Qiao Wei, Zhou Min, Liu Changjian, Qiao Tong
Zhongguo Xiu Fu Chong Jian Wai Ke Za Zhi. 2015 Jul;29(7):870-7.
To compare the biological features of early and late endothelial progenitor cells (EPCs) by isolating and culturing early and late EPCs from the human peripheral blood so as to find some unique properties of EPCs and to propose a suitable strategy for EPCs identification.
Mononuclear cells were isolated from the human peripheral blood using density gradient centrifugation. Then, the cells were inoculated in human fibronectin-coated culture flasks and cultured in endothelial cell basal medium 2. After 4-7 days and 2-3 weeks culture, early and late EPCs were obtained respectively. The morphology, proliferation potential, surface markers, cytokine secretion, angiogenic ability, and nitric oxide (NO) release were compared between 2 types of EPCs. Meanwhile, the human aortic endothelial cells (HAECs) were used as positive control.

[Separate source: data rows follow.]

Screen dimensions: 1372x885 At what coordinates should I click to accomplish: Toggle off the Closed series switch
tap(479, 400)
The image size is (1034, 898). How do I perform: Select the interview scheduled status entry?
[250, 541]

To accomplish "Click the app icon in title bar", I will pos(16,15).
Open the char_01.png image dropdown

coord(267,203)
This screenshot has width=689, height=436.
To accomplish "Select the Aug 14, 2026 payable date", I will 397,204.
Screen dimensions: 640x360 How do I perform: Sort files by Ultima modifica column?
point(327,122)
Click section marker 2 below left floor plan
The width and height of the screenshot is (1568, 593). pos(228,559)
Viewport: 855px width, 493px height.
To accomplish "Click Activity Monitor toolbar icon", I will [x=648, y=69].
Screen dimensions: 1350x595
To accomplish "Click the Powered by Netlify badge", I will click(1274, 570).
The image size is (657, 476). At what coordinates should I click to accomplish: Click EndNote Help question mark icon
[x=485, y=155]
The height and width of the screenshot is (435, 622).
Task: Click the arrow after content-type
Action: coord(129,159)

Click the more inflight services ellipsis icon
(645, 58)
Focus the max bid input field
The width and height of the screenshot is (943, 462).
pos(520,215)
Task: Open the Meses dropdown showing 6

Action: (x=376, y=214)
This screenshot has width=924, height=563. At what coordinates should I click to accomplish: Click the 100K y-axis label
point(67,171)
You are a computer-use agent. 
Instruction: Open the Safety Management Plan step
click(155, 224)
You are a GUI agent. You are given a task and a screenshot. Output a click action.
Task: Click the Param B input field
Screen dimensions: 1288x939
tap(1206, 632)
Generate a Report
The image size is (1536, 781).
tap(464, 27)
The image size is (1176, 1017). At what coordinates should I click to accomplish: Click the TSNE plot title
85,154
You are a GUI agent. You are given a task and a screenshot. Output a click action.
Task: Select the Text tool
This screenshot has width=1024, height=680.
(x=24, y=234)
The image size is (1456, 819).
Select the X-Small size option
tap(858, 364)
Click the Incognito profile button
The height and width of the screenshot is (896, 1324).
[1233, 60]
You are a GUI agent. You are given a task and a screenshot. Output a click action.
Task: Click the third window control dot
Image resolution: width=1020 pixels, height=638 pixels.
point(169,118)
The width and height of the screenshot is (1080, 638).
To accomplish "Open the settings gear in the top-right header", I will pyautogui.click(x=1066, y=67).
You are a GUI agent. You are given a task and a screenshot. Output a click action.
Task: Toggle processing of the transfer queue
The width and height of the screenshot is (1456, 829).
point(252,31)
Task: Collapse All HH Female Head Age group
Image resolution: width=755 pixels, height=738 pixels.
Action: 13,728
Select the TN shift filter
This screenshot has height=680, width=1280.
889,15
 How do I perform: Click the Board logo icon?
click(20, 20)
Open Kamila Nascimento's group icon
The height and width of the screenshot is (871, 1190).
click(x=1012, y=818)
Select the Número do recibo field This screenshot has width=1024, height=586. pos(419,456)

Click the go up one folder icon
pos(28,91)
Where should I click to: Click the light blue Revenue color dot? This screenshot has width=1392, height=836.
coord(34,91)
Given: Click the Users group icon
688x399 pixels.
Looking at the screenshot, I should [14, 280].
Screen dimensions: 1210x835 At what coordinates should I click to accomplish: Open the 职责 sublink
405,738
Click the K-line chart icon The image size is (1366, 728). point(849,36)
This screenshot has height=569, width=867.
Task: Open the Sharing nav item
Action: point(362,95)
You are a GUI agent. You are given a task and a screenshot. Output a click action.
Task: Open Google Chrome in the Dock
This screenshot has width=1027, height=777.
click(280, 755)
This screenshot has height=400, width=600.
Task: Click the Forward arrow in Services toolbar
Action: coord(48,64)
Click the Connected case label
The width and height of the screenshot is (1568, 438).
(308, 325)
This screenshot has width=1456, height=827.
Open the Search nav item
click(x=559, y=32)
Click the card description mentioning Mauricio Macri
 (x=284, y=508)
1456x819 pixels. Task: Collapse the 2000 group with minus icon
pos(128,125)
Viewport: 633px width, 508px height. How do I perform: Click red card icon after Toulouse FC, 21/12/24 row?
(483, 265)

The morphology of early and late EPCs was different: early EPCs formed a cell cluster with a spindle shape after 4-7 days of culture, and late EPCs showed a cobblestone appearance. Late EPCs were characterized by high proliferation potential and were able to form capillary tubes on Matrigel, but early EPCs did not have this feature. Both types EPCs could ingest acetylated low density lipoprotein and combine with ulex europaeus I. Flow cytometry analysis showed that early EPCs did not express CD34 and CD133, but expressed the CD14 and CD45 of the hematopoietic stem cell markers; however, late EPCs expressed CD31 and CD34 of the endothelial cell markers, but did not express CD14, CD45, and CD133. By RT-PCR analysis, the expressions of vascular endothelial growth receptor 2 and vascular endothelial cadherin in early EPCs were significantly lower than those in the late EPCs and HAECs (P < 0.05), but no significant difference was found in the expression of von Willebrand factor and endothelial nitric oxide synthase (eNOS) between 2 type EPCs (P > 0.05). The concentrations of vascular endothelial growth factor, granulocyte colony-stimulating factor, and interleukin 8 were significantly higher in the supernatant of early EPCs than late EPCs (P < 0.05). Western blot assay indicated eNOS expressed in both types EPCs, while the expression of eNOS in late EPCs was significantly higher than early EPCs at 5 weeks (P < 0.05). Both cell types could produce similar amount of NO (P > 0.05).
The expression of eNOS and the production of NO could be used as common biological features to identify EPCs, and the strategy of a combination of multiple methods for EPCs identification is more feasible.
通过从人外周血中分离培养早期和晚期内皮祖细胞(EPCs),比较其生物学特性,以发现EPCs的一些独特性质,并提出合适的EPCs鉴定策略。
采用密度梯度离心法从人外周血中分离单个核细胞。然后,将细胞接种于包被人纤连蛋白的培养瓶中,在内皮细胞基础培养基2中培养。分别培养4 - 7天和2 - 3周后,获得早期和晚期EPCs。比较两种类型EPCs的形态、增殖潜能、表面标志物、细胞因子分泌、血管生成能力和一氧化氮(NO)释放。同时,用人主动脉内皮细胞(HAECs)作为阳性对照。
早期和晚期EPCs的形态不同:早期EPCs培养4 - 7天后形成纺锤形细胞簇,晚期EPCs呈鹅卵石样外观。晚期EPCs具有高增殖潜能,能够在基质胶上形成毛细血管管腔,但早期EPCs没有此特征。两种类型的EPCs都能摄取乙酰化低密度脂蛋白并与荆豆凝集素I结合。流式细胞术分析显示,早期EPCs不表达CD34和CD133,但表达造血干细胞标志物CD14和CD45;然而,晚期EPCs表达内皮细胞标志物CD31和CD34,但不表达CD(此处原文有误,推测应为CD14、CD45和CD133)。通过RT-PCR分析,早期EPCs中血管内皮生长因子受体2和血管内皮钙黏蛋白(此处原文有误,推测应为血管内皮钙黏着蛋白)的表达明显低于晚期EPCs和HAECs(P < 0.05),但两种类型EPCs之间血管性血友病因子和内皮型一氧化氮合酶(eNOS)的表达无显著差异(P > 0.05)。早期EPCs上清液中血管内皮生长因子、粒细胞集落刺激因子和白细胞介素8的浓度明显高于晚期EPCs(P < 0.05)。蛋白质免疫印迹分析表明,两种类型的EPCs中均表达eNOS,而在5周时晚期EPCs中eNOS的表达明显高于早期EPCs(P < 0.05)。两种细胞类型产生的NO量相似(P > 0.05)。
eNOS的表达和NO的产生可作为鉴定EPCs的共同生物学特征,多种方法联合鉴定EPCs的策略更可行。